**REQUIREMENT:**
Begin at the line with "MENÚ (450, 13)" and set down each line exactly until the listing ends. Images stay out.

**DATA FOR THIS EXERCISE:**

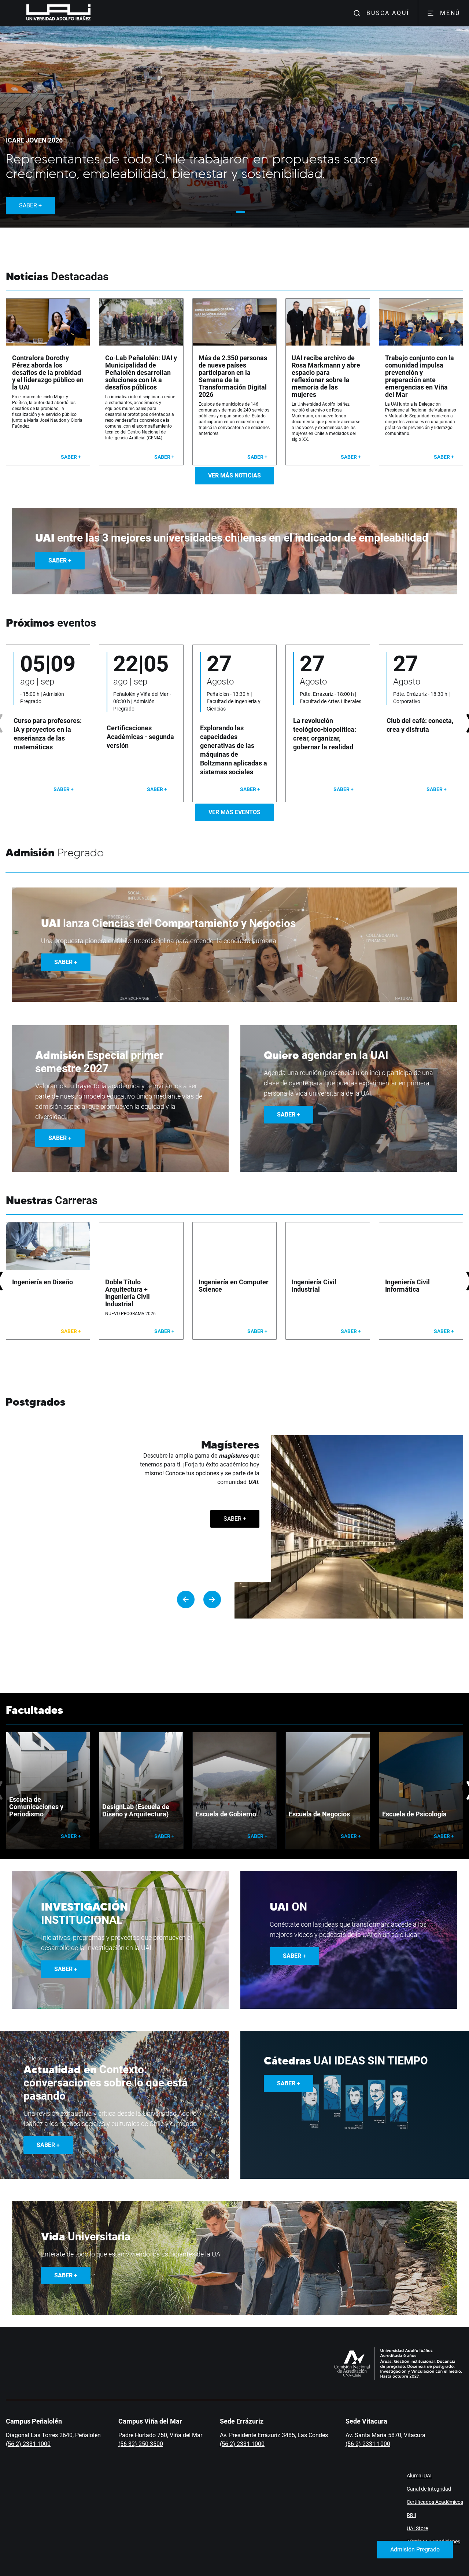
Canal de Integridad (429, 2489)
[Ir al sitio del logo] (93, 13)
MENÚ (450, 13)
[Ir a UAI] (46, 13)
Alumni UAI (419, 2476)
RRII (411, 2515)
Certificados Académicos (435, 2502)
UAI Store (417, 2528)
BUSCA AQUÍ (387, 13)
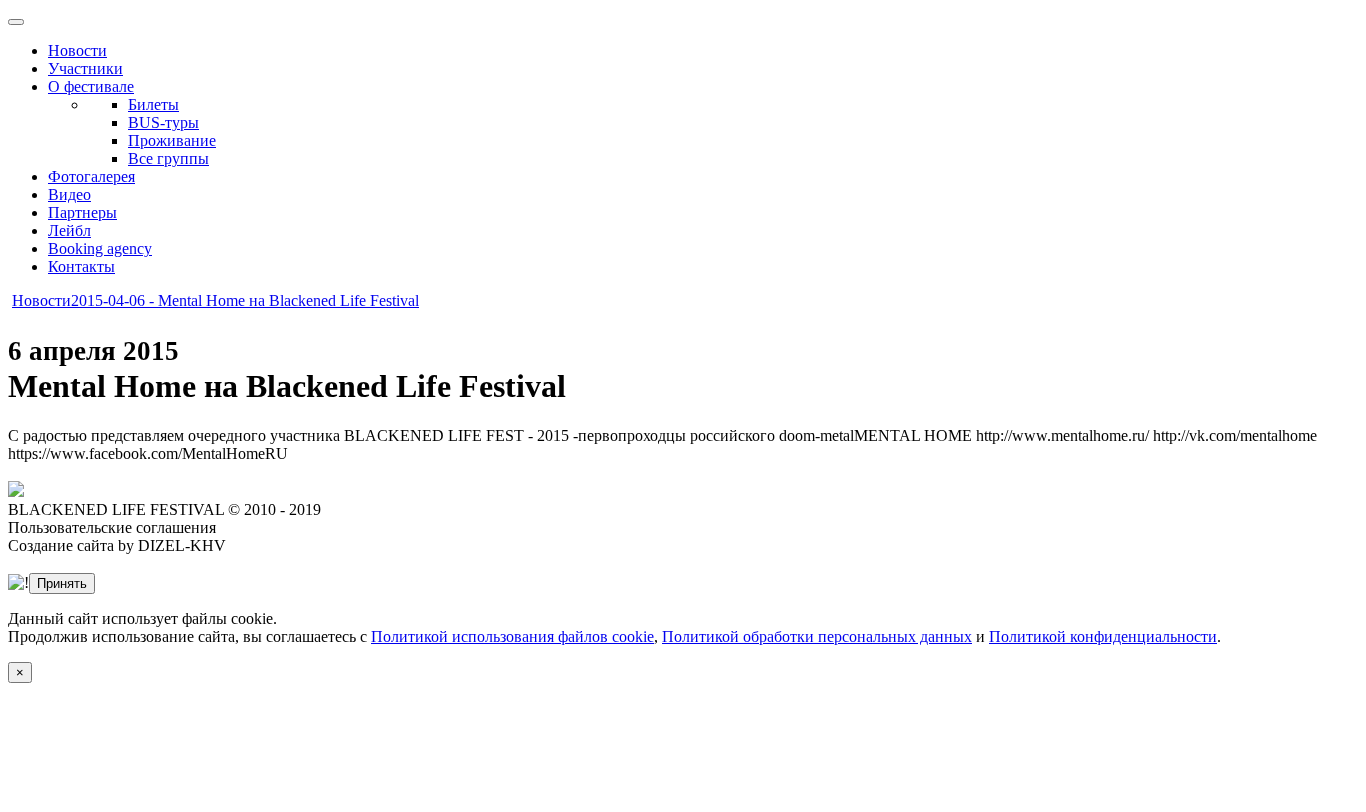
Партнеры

**ANSWER BOX:**
MENÚ (450, 13)
[Ir a UAI] (46, 13)
Alumni UAI (419, 2476)
RRII (411, 2515)
Certificados Académicos (435, 2502)
UAI Store (417, 2528)
BUSCA AQUÍ (387, 13)
Партнеры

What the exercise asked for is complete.